It’s Happening Again.
Summary
TLDRThe video script highlights how U.S. presidential elections have often coincided with significant turning points in financial markets, particularly in 1928, 1972, and 2000, all of which were followed by major recessions. It examines the current market environment leading into the 2024 election, marked by a strong stock market but depressed consumer sentiment. While presidents can influence market trends through policies like tax cuts and deregulation, historical patterns suggest that they cannot prevent inevitable economic downturns. The video explores whether the 2024 election will follow the same pattern of optimism followed by market decline.
Takeaways
- 😀 Herbert Hoover's election in 1928 coincided with one of the strongest US Stock Market rallies in history, which eventually led to the Great Depression.
- 😀 The 1972 election of Richard Nixon occurred right before a peak in the S&P 500, followed by a long downturn.
- 😀 George W. Bush's election in 2000 also marked the peak of the dot-com bubble, followed by a 10-year market decline.
- 😀 The 1928, 1972, and 2000 elections all marked significant turning points for financial markets, ending long periods of prosperity and starting economic downturns.
- 😀 Despite strong stock market rallies in the lead-up to the 2024 election, consumer sentiment in the US remains highly depressed, similar to pre-recession periods in the past.
- 😀 US consumer sentiment has been at some of its lowest levels since the Great Financial Crisis, indicating concerns about the future of the economy.
- 😀 Donald Trump's economic policies, including tax cuts and deregulation, are being touted as potential ways to avoid a recession, similar to policies in past elections.
- 😀 The Federal Reserve's interest rates are currently at levels similar to those in 1928, 1972, and 2000, often associated with recessions.
- 😀 The concept of an inverted yield curve, where short-term interest rates exceed long-term rates, has historically preceded economic downturns, as seen in all three key election years.
- 😀 Despite optimism around tax cuts and deregulation, Presidents like Hoover, Nixon, and Bush were unable to prevent major recessions after their elections, indicating that market downturns are often beyond their control.
- 😀 The 2024 market environment, with low inflation and stable economic growth, is ideal for the stock market to thrive, potentially allowing further market growth even post-election.
Q & A
What was the significance of Herbert Hoover's election in 1928 in relation to the stock market?
-Herbert Hoover's election in 1928 occurred during one of the strongest stock market rallies in U.S. history, after a decade of strong performance. However, despite this optimism, it was followed by the stock market crash of 1929 and the onset of the Great Depression.
How did the U.S. stock market behave following the 1972 election of President Nixon?
-Following Nixon's election in 1972, the S&P 500 reached a peak that wouldn't be revisited for eight years, marking a significant turning point before the market entered a long period of decline.
What was the relationship between President Bush's election in 2000 and the dot-com bubble?
-President Bush was elected in 2000, which coincided with the peak of the dot-com bubble. This marked the end of a decade of rising stock prices, followed by a prolonged market downturn.

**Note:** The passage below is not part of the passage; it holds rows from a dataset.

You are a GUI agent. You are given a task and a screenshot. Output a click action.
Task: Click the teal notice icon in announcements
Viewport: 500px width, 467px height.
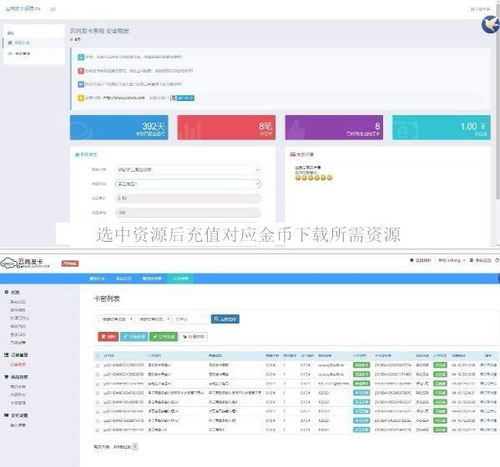81,57
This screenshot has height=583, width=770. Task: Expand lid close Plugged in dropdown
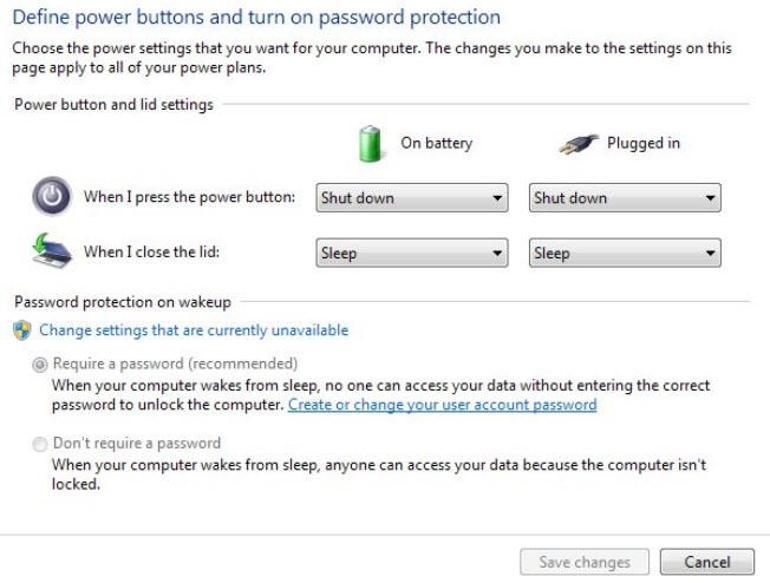tap(625, 253)
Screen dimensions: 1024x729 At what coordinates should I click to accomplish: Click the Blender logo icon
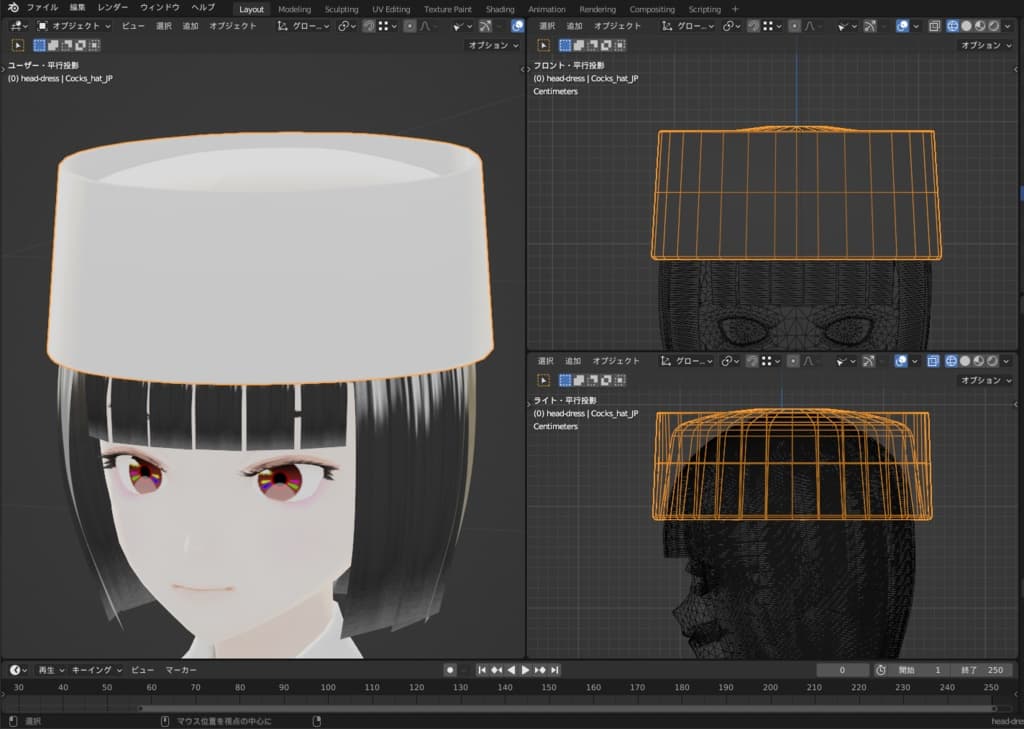coord(13,8)
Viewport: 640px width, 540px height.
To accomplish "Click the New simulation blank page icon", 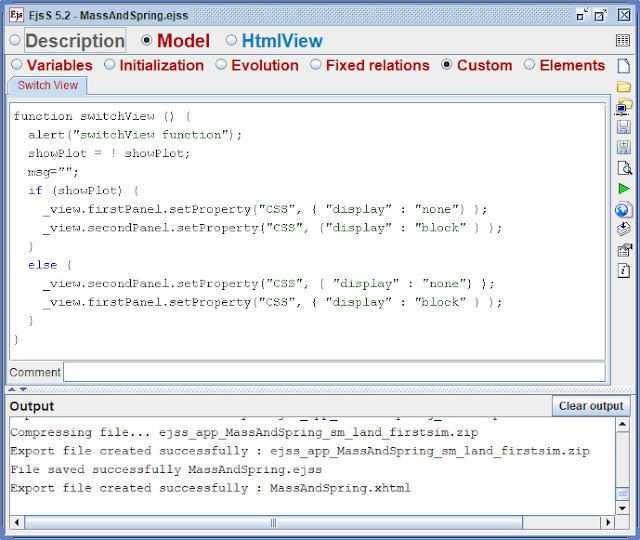I will point(623,66).
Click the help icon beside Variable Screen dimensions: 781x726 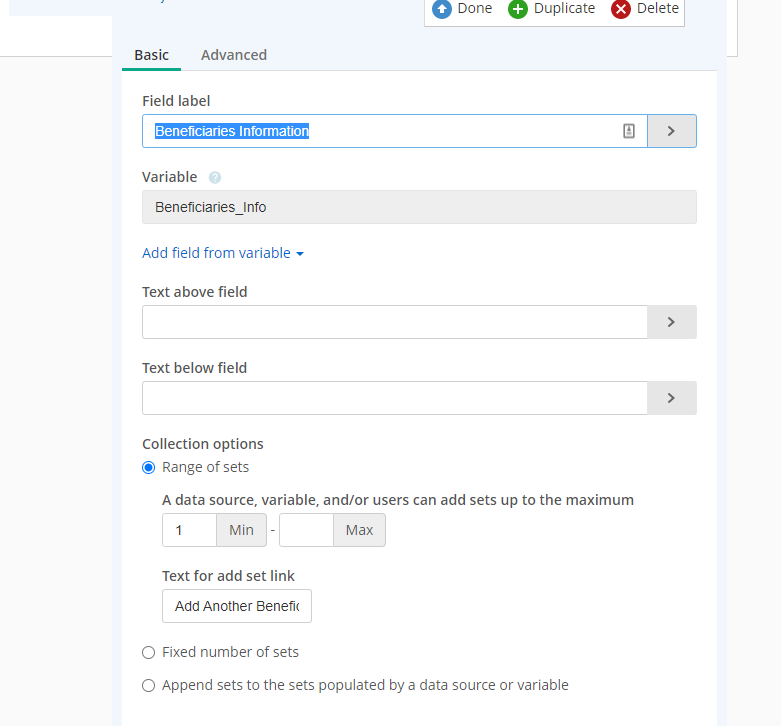[x=215, y=177]
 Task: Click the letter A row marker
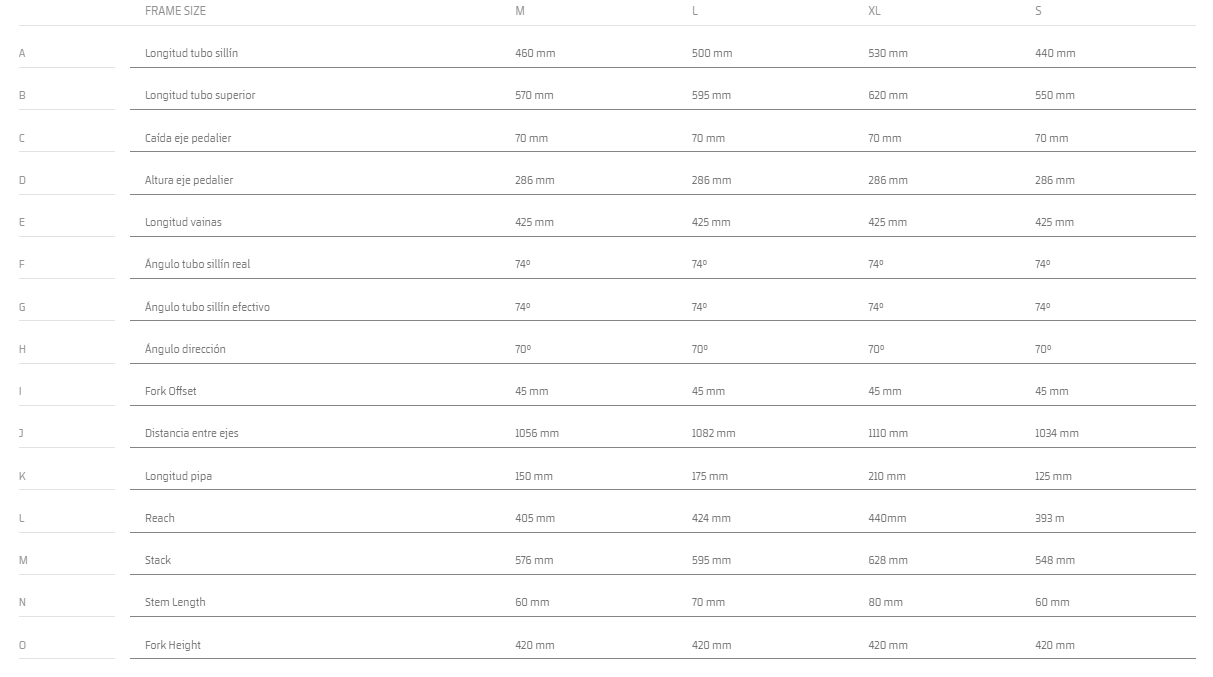pos(22,53)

What do the years 1928, 1972, and 2000 have in common in terms of financial markets?
-All three years—1928, 1972, and 2000—marked significant turning points in the financial markets, ending extended periods of economic prosperity and preceding major market downturns and recessions.
How does the current U.S. consumer sentiment compare to past recessions?
-U.S. consumer sentiment, as measured by the University of Michigan, is currently at one of its lowest points since the Great Financial Crisis. Historically, such levels of consumer pessimism have been associated with upcoming recessions.
What role did consumer sentiment play in Donald Trump’s 2016 presidential win?
-Donald Trump's 2016 victory was likely influenced by widespread dissatisfaction with the economy, as many voters were drawn to his promises of stronger economic growth amid low consumer confidence.
What are the common economic conditions in the U.S. during 1928, 1972, 2000, and 2024?
-In all four cases—1928, 1972, 2000, and 2024—the Federal Reserve raised interest rates to around 5%. Additionally, an inverted yield curve, which often signals an upcoming recession, was present in these periods.
How does Trump’s economic policy compare to Herbert Hoover's in terms of market effects?
-Both Trump and Hoover favored policies such as tax cuts and deregulation to stimulate economic growth. However, despite these similar policies, both Hoover and Bush were unable to prevent major recessions following their respective presidencies.
Can presidents directly control the timing of recessions or market crashes?
-Presidents can't directly control the timing of recessions or market crashes. While their policies can influence the duration and severity of economic cycles, they cannot prevent recessions altogether.
What does the S&P 500 chart suggest about the market’s trajectory heading into 2024?
-The S&P 500 is currently testing a key trend line resistance. If it breaks through, it could lead to significant gains, with the potential to reach 6,500 points by the end of the year, assuming current market conditions hold.